By Edmund Berger
Socialism has had a sort of poor track record as of late when it comes to science and technology. From Stalin’s violent repression of Mendelian genetics (and privileging of the pseudo-science of Trofim Lysenko) to the modern contemporary contingencies of anarcho-primitivists, it’s often easy to see what is ostensibly an ideology of advancement oscillating itself between confirmations of the worst despotisms of the dominant, capitalist order, and regressive attitudes towards the raw materials of possible emancipation. The paranoia of computers, simulation, and modelling that blossomed in the 1960s and has persisted until recently recalls, uncomfortably, the anti-scientism of climate change deniers. Where it does embrace technoscience, it adopts them as adjacent to, but not directly bound up within, the emancipatory project. Radical experiments in leftist technoscience, be it Chile’s CyberSyn or the Soviet Union’s own attempts at some form of cybernetic socialism during the Khrushchev years, have fallen by the wayside and are obscured from view. Critical theory continually returns to Situationist discourse, but always seems to focus on those elements that foreshadow insurrectionary anarchism and communization theory. It ignores the constructive side of the ‘construction of situations’ equation – the side on which we can find Constant Niewunhuy’s New Babylon, or Asger Jorn’s celebration of automation.
This is what I think is the greatest strength of Nick Srnicek and Alex William’s Inventing the Future – the reinstallation of technoscience as something intrinsic to a radical, left wing program. Automation, synthetic biology, artificial intelligence, and the planning of complex economic systems all find their application of the largely imaginal horizon of a post-work world. Far from their inevitable brutal application under capitalist control, they offer a vision of technoscience as emerging from long-term state investment (where it emerges from in our current world, anyways) under the direction of democratic control by the population. Alongside this, breaking beyond capitalism requires the repurposing of existing technologies and infrastructures, to unmoor the class structures and exploitative mechanisms designed within their application. Building on Spinoza, the two suggest that “we know not what a sociotechnical body can do. Who among us fully recognizes what untapped potentials await discovery in the technologies that have already been developed? What sorts of postcapitalist communities could be built upon the material we already have?”
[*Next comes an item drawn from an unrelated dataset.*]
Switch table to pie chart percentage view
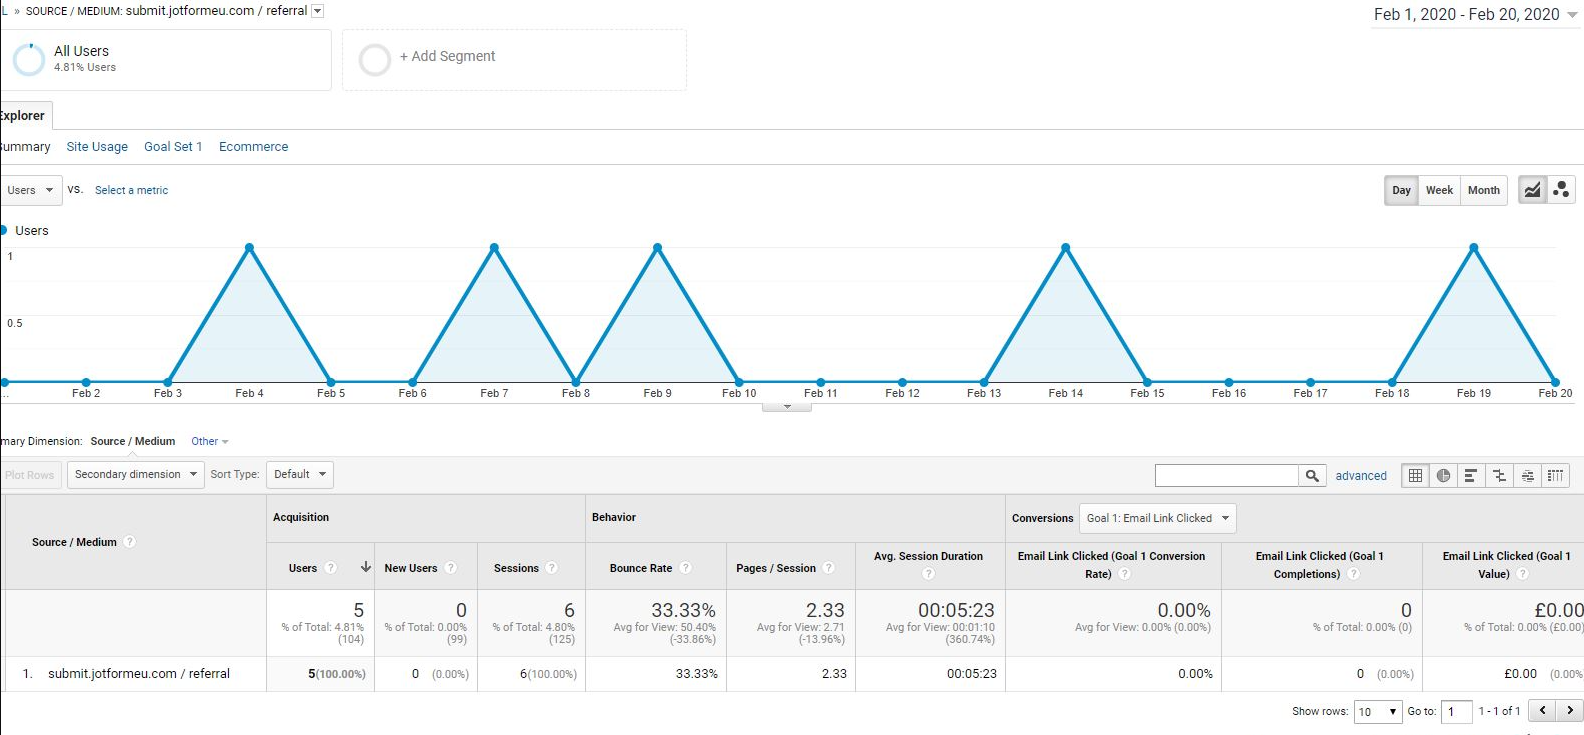 click(1443, 476)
Such a program – of developing new technologies through democratic mechanisms, and the repurposing of existing technologies – implies the generation of a sociotechnical literacy (to borrow a term from Arran James). How can a population be brought up to the level of being able to have substantial input into this sort of dynamic reformation? In a time when anti-scientism has yet to wane, how can the working class – and the surplus populations – learn of complexity, modeling systems, and the way that these technics and techniques exist in reciprocal feedback with the ebbs and flows of the population? True, outlets for learning of these things exists, but they remain shunted off in the university (itself repurposed long ago as training grounds for the petite bourgeoisie) or behind exorbitant paywalls. These privatizations of knowledge and knowledge production find their match in cultural attitudes and mores that tell the working class that these forms of knowledge are irrelevant to their daily situations – unless, of course, there is a perceived threat to their pocketbooks. To build a sociotechnical literacy, essential to a future-oriented hegemonic project, thus requires the building of an educational infrastructure that will help people to navigate the cutting edges of technoscience, while also speaking to them on a cultural level.